Çocukken her 23 Nisan'da okulda ya da televizyonda mutlaka “Bugün 23 Nisan, neşe doluyor insan” dizeli ismini anımsamadığım şiir okunurdu. Zaten bu dize dışındaki kısmını da hiç öğrenemedim.

Resmi bayramlarda kalabalığın önüne çıkıp şiir okumak komik gelirdi bana. Okunan şiirleri çok yapmacık ve ruhsuz bulurdum. Şiir dediğin biraz süslü olmalıydı mesela, kelimeleri okudukça kalbine değmeliydi.

Resmi bayram şiirleri bana bu duyguyu hiç vermedi. Babam köydeki tek öğretmen olarak tabii ki benim ve kardeşimin de öğretmeniydi ve kesinlikle her resmi bayramdaki en uzun şiiri bizim ezberlememiz zorunluydu.

Ezberlerdim ama içinde gerçekte ne yazdığını bilmezdim. Daha o yaşlarda içimden dışarıya bakan şey neyse hep öyle kaldım.

Gösterilen Veriler:
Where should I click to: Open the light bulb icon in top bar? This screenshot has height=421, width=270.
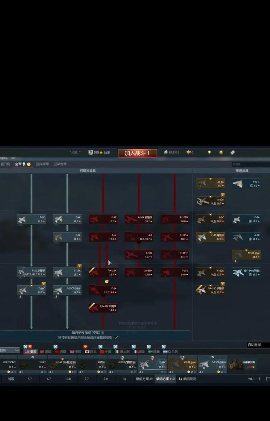pyautogui.click(x=209, y=152)
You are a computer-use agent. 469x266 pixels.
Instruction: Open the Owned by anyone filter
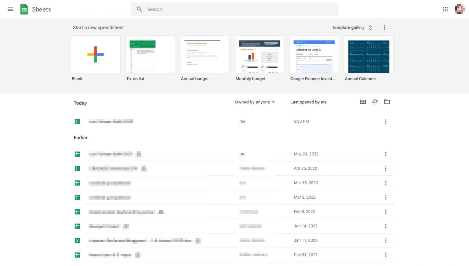click(x=255, y=102)
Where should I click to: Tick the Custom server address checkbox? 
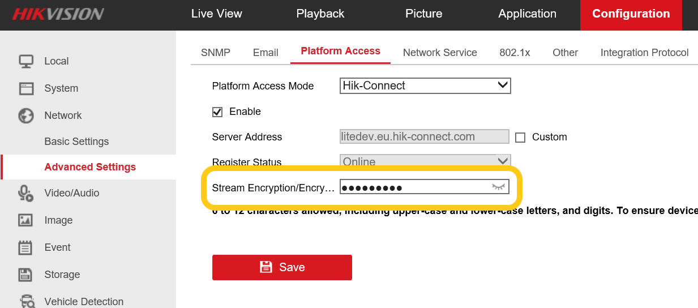click(x=520, y=138)
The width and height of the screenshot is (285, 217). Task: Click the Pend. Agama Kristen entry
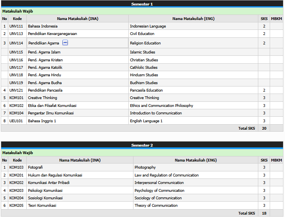point(45,60)
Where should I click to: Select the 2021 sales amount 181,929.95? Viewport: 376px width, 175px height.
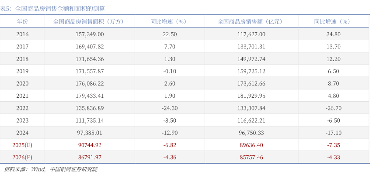coord(250,96)
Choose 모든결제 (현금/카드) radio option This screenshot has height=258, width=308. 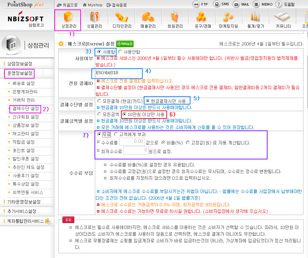click(x=100, y=101)
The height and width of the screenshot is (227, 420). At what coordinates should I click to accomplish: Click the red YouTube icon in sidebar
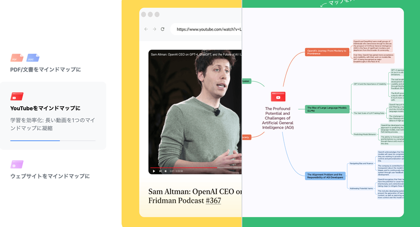(x=17, y=96)
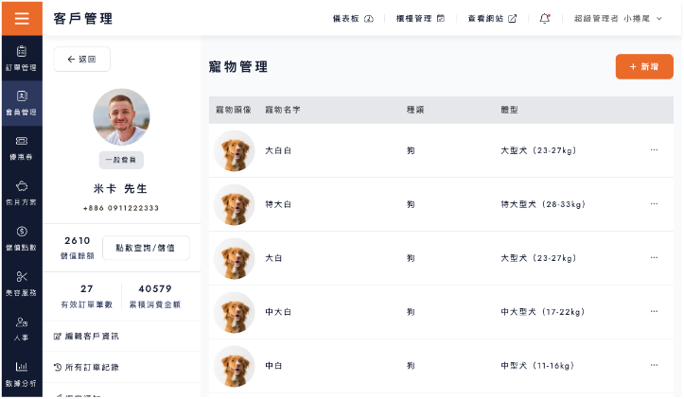Expand the 超級管理者 小捲尾 user dropdown

[x=618, y=18]
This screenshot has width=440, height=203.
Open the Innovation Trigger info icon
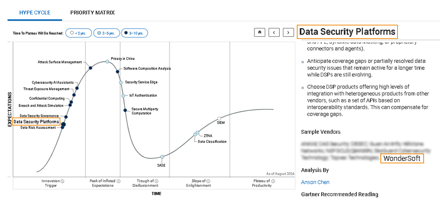(62, 181)
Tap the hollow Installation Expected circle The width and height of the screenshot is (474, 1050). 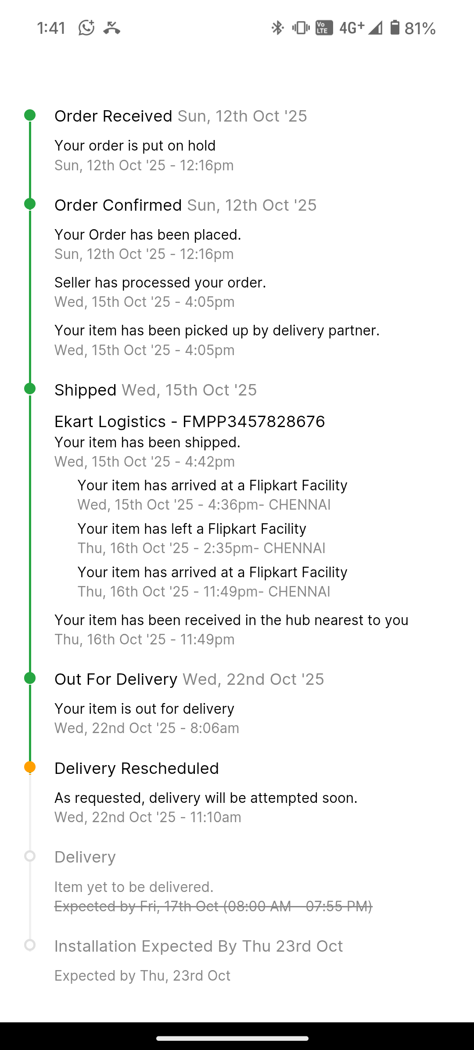pyautogui.click(x=30, y=945)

Yönergeler:
1 – Bayram şiirlerini anlatan metinde geçen "Resmi bayram şiirleri bana bu duyguyu hiç vermedi." cümlesini İngilizceye çevirin.
2 – Bayram şiirlerini anlatan metnin "Çocukken her 23" sözcüklerini içeren ifadeyle açılıp "hep öyle kaldım." ile kapanan bölümünü aynen yazıya geçirin.
3 – Bayram şiirlerini anlatan metni son cümlesinden sonra kaldığı yerden alıp sürdürün.

Alıştırma Yanıtları:
1 – Official holiday poems never gave me that feeling.

2 –
Çocukken her 23 Nisan'da okulda ya da televizyonda mutlaka “Bugün 23 Nisan, neşe doluyor insan” dizeli ismini anımsamadığım şiir okunurdu. Zaten bu dize dışındaki kısmını da hiç öğrenemedim.

Resmi bayramlarda kalabalığın önüne çıkıp şiir okumak komik gelirdi bana. Okunan şiirleri çok yapmacık ve ruhsuz bulurdum. Şiir dediğin biraz süslü olmalıydı mesela, kelimeleri okudukça kalbine değmeliydi.

Resmi bayram şiirleri bana bu duyguyu hiç vermedi. Babam köydeki tek öğretmen olarak tabii ki benim ve kardeşimin de öğretmeniydi ve kesinlikle her resmi bayramdaki en uzun şiiri bizim ezberlememiz zorunluydu.

Ezberlerdim ama içinde gerçekte ne yazdığını bilmezdim. Daha o yaşlarda içimden dışarıya bakan şey neyse hep öyle kaldım.

3 –
Neyse, bu 23 Nisan şiirinde içime neşe dolup dolmadığını yoklardım. Çocuklar, büyükler hisli hisli bakardı filan. Onların içinin neşe dolduğunu düşünürdüm. Olmuyordu, bir tuhaftım, neşe falan dolmuyordum.. Bunu belli etmemek adına yıllarca bu şiirlerde ben de yalandan hisli gibi göründüm. Aklımdaki şeyse “Büyüyünce istediğim gibi hissedicem, şimdilik idare edeyim. Hem zaten içimden istediğim gibi hissetmemi kimse görmüyor“olurdu.

Taşındığımız köy okullarındaki tek dünyam kitaplıklardı, her yeni köy yeni bir kitaplık demekti.. Ne bulursam okuyordum. Romanlar bitince ansiklopediye geçip madde madde onları okuyordum. O kitaplardan birinde ağaya karşı gelen bir genç adamın ardından köylüler “Ermeni Dölü” diye bahsediyordu. Kitaptaki köylülere ve ağaya çok öfkelenmiştim. O genç adam tüm köyün iyiliği için uğraştıkça ona daha kötü davranıyorlardı. Ve o zaman “Hımm demekki Ermeni iyi bir şey, ama kötü insanlar bunu anlamıyor” diye kazıdım aklıma.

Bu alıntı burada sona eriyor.